**Selected excerpt**.
'''
Chinese RCs are head-final in contrast to English/Italian head-initial RCs. As exemplified in (2), taken from Hsiao and Gibson (2003), the RC precedes the relativizer de and the head noun (hereinafter HN). Subject RCs (2a) have the verb–object–subject (VOS) word order, with the HN located in the final position, while object RCs (2b) have the SVO word order, which is canonical in Chinese. This feature potentially makes the object RC temporarily ambiguous during processing, as the subject–verb (SV) order can be misanalysed as part of main clauses (Lin and Bever, 2011).
(2) a. [ _i yāoqǐng fùháo de] guānyuáni (Subject RCs) invite ycoon REL official ‘the official that invited the tycoon’
b. [fùháo yāoqǐng _i de] guānyuáni (Object RCs) tycoon invite REL official ‘the official that the tycoon invited’
Cross-linguistically, head-final RCs are extremely rare in verb–object (VO) languages, with relevant exceptions such as Chinese, Wu and Cantonese (Dryer, 2013; Hu et al., 2018). The typological uniqueness of Chinese RCs gives us an opportunity to tease apart the predictions of different theories. In the present article, we focus on two influential versions of the memory-based theories, namely, the DLT and the SDH, because both theories deal with filler–gap dependencies, but provide different predictions with respect to the processing of head-initial and head-final RCs. The DLT focuses on the linear distance between the filler and the gap (e.g. counting new referents intervening between them), while the SDH focuses on the hierarchical (structural) distance (e.g. counting the number of intervening structural nodes inside the filler–gap dependency). 1 The two theories predict a subject RC preference in the processing of head-initial RCs (e.g. English and Italian RCs), because of more referents and more structural nodes between the filler–gap dependencies in object RCs than in subject RCs. However, the predictions of the two theories diverge when it comes to Chinese RC processing: The DLT predicts that readers should have more difficulty when processing Chinese subject RCs, as the linear distance between the gap and the filler is greater in subject RCs (because of a new intervening referent) (2a) than in object RCs (2b). In contrast, the SDH predicts that readers should have more difficulty when processing Chinese object RCs, as the hierarchical (structural) distance between the gap and the filler is greater in object RCs (because of intervening structural nodes) (2b) than in subject RCs (2a).
'''
**Provided information**.
'''
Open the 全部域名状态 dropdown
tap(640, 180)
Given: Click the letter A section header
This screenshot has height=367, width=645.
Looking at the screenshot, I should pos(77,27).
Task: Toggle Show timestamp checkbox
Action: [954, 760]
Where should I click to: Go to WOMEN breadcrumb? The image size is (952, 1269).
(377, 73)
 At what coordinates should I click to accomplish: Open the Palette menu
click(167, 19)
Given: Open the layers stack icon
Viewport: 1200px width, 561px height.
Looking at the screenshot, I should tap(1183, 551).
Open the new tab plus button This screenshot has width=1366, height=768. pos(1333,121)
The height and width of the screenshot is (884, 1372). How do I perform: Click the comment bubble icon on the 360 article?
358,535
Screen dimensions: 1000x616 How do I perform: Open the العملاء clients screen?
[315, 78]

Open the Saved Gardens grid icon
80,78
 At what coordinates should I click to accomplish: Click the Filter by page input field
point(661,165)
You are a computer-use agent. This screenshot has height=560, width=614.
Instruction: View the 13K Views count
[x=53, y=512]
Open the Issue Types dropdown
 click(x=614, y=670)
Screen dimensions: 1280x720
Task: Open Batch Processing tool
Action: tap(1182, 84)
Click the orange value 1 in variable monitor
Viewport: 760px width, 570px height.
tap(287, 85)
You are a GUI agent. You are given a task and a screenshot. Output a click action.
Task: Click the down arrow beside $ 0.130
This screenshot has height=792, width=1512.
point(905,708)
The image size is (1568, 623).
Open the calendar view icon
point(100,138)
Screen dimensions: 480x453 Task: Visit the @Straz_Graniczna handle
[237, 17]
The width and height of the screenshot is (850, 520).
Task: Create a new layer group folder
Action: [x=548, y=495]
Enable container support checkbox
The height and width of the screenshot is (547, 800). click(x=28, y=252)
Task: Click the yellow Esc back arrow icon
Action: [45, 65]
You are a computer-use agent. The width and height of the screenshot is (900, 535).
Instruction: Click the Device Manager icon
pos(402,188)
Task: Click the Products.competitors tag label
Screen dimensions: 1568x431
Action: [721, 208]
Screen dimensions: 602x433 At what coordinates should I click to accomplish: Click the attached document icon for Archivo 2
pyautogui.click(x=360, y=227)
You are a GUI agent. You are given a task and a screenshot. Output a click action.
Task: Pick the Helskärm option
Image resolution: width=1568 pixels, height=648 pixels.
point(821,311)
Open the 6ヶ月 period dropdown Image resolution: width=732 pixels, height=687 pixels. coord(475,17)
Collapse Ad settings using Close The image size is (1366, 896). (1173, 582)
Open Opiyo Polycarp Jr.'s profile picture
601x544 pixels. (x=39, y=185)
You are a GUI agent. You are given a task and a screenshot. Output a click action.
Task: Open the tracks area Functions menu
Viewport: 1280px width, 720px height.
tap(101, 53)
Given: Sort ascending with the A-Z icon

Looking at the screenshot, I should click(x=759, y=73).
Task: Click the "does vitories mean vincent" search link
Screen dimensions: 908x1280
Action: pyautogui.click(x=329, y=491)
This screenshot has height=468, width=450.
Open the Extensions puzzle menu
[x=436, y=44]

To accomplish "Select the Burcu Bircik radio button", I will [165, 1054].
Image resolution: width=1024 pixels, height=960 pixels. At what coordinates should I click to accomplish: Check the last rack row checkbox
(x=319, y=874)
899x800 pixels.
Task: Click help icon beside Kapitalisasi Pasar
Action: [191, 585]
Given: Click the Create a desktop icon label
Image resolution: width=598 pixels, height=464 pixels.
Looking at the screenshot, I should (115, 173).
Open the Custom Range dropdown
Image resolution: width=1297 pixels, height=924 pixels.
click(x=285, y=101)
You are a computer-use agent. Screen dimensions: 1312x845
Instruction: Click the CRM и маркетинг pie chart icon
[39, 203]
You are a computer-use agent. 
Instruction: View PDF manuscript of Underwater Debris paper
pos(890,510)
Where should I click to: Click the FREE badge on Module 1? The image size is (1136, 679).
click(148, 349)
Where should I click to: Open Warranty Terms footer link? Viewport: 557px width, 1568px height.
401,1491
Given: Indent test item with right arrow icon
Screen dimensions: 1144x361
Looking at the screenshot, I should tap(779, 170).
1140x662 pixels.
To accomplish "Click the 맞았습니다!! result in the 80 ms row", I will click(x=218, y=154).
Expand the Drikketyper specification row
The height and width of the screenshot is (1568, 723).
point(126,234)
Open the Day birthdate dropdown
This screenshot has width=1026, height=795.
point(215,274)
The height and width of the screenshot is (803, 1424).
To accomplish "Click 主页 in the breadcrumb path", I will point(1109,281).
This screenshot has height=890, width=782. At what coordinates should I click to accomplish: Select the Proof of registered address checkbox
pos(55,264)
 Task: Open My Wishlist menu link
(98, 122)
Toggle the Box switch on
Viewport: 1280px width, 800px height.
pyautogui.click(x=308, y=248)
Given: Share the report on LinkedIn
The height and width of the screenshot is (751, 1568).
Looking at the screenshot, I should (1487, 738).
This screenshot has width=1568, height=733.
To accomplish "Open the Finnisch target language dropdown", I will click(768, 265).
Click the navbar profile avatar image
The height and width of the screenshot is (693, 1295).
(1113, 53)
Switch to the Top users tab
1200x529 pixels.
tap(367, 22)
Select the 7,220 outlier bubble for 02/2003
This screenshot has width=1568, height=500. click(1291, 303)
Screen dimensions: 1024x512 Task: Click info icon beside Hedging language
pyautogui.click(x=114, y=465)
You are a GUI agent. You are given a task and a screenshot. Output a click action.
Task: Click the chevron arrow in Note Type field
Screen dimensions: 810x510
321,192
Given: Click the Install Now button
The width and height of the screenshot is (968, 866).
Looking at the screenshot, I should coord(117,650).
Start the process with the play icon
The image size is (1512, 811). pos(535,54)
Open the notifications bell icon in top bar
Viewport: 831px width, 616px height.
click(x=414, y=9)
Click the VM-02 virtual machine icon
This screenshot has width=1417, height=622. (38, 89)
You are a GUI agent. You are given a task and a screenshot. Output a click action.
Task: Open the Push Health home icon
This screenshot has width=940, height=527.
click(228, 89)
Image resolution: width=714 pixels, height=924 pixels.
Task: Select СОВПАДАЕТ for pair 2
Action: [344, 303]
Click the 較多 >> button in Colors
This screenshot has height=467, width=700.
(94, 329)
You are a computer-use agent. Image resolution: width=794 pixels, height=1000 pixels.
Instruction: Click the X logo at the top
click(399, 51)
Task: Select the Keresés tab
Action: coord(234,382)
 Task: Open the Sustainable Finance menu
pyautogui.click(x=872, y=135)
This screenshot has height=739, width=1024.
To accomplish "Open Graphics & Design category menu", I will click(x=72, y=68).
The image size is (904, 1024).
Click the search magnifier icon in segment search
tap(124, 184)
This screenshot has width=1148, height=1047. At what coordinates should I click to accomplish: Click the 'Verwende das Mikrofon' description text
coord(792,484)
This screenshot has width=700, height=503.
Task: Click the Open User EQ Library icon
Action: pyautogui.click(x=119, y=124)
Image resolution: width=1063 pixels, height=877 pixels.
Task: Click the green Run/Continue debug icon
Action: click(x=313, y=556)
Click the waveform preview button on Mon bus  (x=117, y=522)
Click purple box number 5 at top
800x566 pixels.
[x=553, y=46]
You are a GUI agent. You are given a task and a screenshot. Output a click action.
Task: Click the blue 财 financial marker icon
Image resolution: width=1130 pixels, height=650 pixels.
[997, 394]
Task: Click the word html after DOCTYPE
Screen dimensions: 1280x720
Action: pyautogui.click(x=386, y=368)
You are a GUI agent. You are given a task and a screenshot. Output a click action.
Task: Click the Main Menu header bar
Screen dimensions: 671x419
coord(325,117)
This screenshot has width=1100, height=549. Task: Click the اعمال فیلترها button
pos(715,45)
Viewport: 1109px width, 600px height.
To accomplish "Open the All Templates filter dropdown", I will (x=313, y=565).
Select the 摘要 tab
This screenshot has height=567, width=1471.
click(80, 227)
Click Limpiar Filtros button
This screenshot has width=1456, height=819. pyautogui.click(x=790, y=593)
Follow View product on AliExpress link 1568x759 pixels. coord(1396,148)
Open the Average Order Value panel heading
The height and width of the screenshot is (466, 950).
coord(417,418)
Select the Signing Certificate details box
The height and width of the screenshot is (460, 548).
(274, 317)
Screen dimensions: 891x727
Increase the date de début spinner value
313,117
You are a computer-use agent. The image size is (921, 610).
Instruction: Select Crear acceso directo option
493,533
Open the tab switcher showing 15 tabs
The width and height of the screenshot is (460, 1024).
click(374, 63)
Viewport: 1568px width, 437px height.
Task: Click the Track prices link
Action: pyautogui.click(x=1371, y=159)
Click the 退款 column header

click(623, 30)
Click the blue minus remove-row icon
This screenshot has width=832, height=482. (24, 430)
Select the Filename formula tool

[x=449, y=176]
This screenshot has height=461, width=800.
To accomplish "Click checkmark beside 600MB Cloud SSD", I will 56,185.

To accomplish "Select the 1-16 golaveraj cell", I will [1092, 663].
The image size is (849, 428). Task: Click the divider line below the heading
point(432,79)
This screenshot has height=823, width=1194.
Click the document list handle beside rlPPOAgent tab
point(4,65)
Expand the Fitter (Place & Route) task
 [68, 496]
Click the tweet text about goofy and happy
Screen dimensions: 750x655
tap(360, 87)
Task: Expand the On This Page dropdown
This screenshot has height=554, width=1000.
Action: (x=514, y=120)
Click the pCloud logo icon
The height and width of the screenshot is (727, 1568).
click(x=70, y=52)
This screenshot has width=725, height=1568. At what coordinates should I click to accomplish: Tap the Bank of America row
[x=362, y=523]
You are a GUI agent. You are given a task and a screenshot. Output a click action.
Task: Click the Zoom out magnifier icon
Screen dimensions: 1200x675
'''
**Tasks to carry out**.
a. Reproduce the part of the passage on Chinese relative clauses between "Chinese RCs are" and "and Bever, 2011).", inclusive.
b. According to the passage on Chinese relative clauses, what word order do Chinese subject RCs have?
c. Write the next part of the passage on Chinese relative clauses, picking up after its final sentence.

**Answers to each task**.
a.
Chinese RCs are head-final in contrast to English/Italian head-initial RCs. As exemplified in (2), taken from Hsiao and Gibson (2003), the RC precedes the relativizer de and the head noun (hereinafter HN). Subject RCs (2a) have the verb–object–subject (VOS) word order, with the HN located in the final position, while object RCs (2b) have the SVO word order, which is canonical in Chinese. This feature potentially makes the object RC temporarily ambiguous during processing, as the subject–verb (SV) order can be misanalysed as part of main clauses (Lin and Bever, 2011).

b. Verb–object–subject (VOS).

c.
Another important factor related to RC processing is the presence of appropriate discourse contexts preceding the RCs. Lin (2014, 2015) observed that the comprehension of Chinese RCs is sensitive to the thematic order consistency between RCs and the preceding discourse context. For instance, Lin (2014) manipulated the orders of thematic roles in the preceding discourse context and found that a passive sentence with the PATIENT-action-AGENT order in the preceding context did not facilitate the comprehension of a subject RC with the action-PATIENT-AGENT order nor that of an object RC with the AGENT-action-PATIENT order. However, a canonical SVO sentence in the preceding context facilitated the comprehension of an object RC, since it has full thematic order overlap with the SVO sentence. The role of the preceding context has also been discussed in a cross-linguistic perspective (e.g. Mak et al., 2008; Roland et al., 2012) and the results show that the difficulty in processing object RCs with full NPs was reduced when the embedded NP referred to a discourse topic.
To summarize, in head-initial RCs, such as those in English and Italian, a clear contrast with a subject preference is uniformly reported and both the DLT and the SDH can explain this. Conversely, this contrast is not as clear-cut in the L1 processing of Chinese RCs, which, in spite of being an SVO language, has head-final RCs. Here, interestingly, the two theories mentioned above diverge in predicting either an object or a subject preference for Chinese RCs, with multiple factors such as word order and context, possibly playing a role.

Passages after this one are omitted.